Even though not all members of the Nepeta family contain nepetalactone, catmint (Nepeta faassenii) is known to have this substance, albeit in smaller amounts compared to catnip, which is the reason behind the plant being named catmint.
While it’s an undeniable fact that catmint does attract cats, the amount of nepetalactone a catmint plant contains often isn’t enough to certainly capture a cat’s attention.
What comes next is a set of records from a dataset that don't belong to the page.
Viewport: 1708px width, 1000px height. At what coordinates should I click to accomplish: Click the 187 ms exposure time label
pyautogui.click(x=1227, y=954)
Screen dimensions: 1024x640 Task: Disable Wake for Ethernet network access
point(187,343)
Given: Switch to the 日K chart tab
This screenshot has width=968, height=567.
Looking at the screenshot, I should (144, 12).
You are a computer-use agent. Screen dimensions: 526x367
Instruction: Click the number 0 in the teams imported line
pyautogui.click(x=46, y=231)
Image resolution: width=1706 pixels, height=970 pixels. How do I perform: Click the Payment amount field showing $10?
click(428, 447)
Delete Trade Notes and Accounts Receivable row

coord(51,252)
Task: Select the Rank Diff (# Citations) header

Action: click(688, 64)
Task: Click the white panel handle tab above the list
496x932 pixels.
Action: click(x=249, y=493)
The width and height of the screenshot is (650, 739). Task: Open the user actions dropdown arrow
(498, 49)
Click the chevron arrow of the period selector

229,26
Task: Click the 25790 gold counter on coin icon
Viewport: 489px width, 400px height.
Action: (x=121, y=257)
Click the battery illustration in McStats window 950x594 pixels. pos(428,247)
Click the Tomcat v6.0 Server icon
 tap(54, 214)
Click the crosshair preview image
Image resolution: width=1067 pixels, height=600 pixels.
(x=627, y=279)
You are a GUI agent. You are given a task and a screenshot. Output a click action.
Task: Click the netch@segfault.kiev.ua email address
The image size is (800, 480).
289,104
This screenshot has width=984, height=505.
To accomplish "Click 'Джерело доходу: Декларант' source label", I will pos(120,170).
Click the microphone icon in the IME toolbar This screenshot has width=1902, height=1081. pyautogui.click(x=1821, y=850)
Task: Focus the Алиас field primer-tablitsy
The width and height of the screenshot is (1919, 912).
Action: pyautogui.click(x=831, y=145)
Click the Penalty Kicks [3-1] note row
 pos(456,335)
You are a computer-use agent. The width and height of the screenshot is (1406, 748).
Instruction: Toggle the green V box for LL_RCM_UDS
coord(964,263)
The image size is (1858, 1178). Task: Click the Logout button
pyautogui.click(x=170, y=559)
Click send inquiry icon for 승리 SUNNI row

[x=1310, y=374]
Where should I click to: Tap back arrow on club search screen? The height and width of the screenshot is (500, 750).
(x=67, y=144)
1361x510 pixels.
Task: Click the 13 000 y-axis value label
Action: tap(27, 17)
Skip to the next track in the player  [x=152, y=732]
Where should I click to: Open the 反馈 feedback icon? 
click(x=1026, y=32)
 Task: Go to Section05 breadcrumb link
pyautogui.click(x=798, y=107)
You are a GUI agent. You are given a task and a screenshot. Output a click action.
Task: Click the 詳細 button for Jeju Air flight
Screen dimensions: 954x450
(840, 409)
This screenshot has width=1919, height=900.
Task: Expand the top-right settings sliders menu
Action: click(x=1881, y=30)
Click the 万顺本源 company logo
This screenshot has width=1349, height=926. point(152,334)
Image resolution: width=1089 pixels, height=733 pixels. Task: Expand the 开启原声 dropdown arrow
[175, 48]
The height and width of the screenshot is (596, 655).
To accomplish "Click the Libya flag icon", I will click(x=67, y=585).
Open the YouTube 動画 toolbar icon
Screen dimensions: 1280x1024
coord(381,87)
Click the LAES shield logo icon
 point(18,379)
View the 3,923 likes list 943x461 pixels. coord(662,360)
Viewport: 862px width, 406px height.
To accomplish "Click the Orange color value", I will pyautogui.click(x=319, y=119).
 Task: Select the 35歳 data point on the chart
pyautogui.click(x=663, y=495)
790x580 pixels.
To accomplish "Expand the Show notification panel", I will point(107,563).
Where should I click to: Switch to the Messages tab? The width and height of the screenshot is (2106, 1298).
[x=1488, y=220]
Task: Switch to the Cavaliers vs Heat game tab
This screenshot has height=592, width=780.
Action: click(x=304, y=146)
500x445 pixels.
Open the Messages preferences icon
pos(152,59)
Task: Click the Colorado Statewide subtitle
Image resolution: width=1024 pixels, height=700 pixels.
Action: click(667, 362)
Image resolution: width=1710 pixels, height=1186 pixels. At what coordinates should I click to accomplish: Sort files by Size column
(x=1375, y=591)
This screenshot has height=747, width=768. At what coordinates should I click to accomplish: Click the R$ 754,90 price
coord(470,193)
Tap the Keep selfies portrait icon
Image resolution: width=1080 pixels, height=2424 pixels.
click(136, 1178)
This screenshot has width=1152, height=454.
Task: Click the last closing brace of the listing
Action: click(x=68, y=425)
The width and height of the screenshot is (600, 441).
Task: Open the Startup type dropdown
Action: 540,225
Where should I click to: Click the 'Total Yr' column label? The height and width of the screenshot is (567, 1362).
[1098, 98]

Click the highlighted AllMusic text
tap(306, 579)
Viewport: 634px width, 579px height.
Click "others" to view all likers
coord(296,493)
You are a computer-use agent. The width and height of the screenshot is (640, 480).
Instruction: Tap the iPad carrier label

Even when it does, it’s not strong enough to affect a cat as much as a catnip plant does.
In an everyday scenario of you growing a catmint plant at home, the chance of it attracting your cat is quite slim, especially with some careful positioning.
Considering that a catmint plant at home can only grow so large, and combined with the fact that the nepetalactone it contains is already weak, your cat most likely won’t be attracted to it unless you rub the plant in your cat’s face.
While the behavior can vary between cats, with some cats having a higher chance to be quickly affected by nepetalactone, the best course of action to protect your catmint plant from your cat is to place it in an unreachable area.
If your cat can’t come close enough to the catmint for the nepetalactone to be effective, your catmint will be no different than any other plant to it, which will keep your catmint plant safe even with a cat at home.
What Does Catmint Do to Cats?
As the substance found in catmint is the same as the substance found in catnip, what catmint does to a cat is very similar to the effects of catnip on cats, but in lesser strength.
Upon smelling the catmint, the scent of the nepetalactone makes its way to the cat’s brain. Nepetalactone has a smell that mimics the reproductive hormones of cats, which is why cats who smell catnip or catmint show a behavior pattern similar to a female cat in heat.
Alongside this, cats affected by the nepetalactone in catmint usually become more relaxed, affectionate, happy, and playful. If your cat is suffering from pain or anxiety, catmint can also help to relieve these conditions.
The effects of nepetalactone often last between 5 to 10 minutes, with a cooldown period of 20 to 30 minutes.
Can a Cat Eat Catmint?
Just like catnip, catmint is also safe for cats to eat. That being said, cats often don’t show interest in eating catmint as much as they do in eating catnip.
For the most part, cats prefer to play and roll around in the catmint instead of eating it, as the smell of catmint provides the euphoric feeling that the cats get from nepetalactone found in both catnip and catmint.
While catmint is safe for a cat to eat, too much of it can cause adverse effects such as an upset stomach, diarrhea, and even vomiting, which is why it’s best to be careful to keep an eye on your cat if it’s frequently interacting with catmint.
What is the Difference Between Catnip and Catmint?
While both catnip and catmint belong to the same genus, Nepeta, you can quickly tell one from another as they look completely different.
Here are some of the most apparent differences between catnip and catmint.
- Catnip is much more attractive to cats than catmint due to its high nepetalactone content.
- While the flowers of the catnip plant are often white, catmint plants have lavender-colored flowers.
- Catnip usually grows taller and wider than catmint.
- Catnip takes a shorter time to reach maximum growth compared to catmint.
How Does Catmint Smell?
Both the leaves and the flowers of a catmint plant emanate a spicy and minty scent.
Compared to a plant with a strong scent, such as lavender, the fragrance of a catmint plant is much lighter.
In the case of cats, the nepetalactone in the catmint plant is what they smell the most, often described to have a similar smell to the reproductive hormones of cats, which is the reason behind cats being affected by it.
As the catmint plant contains nepetalactone, just like the catnip plant, it technically can attract cats and cause the same effects that catnip plants have on cats.
That being said, as the nepetalactone content of a catmint plant is drastically lower, a cat would have to be very close to the plant for it to be affected, and even when it’s affected, the effects would be lesser compared to catnip.
To protect your catmint plant from your cats, we recommend strategically placing them in spots where your cats do not or won’t be able to get near, which should be more than enough in most scenarios.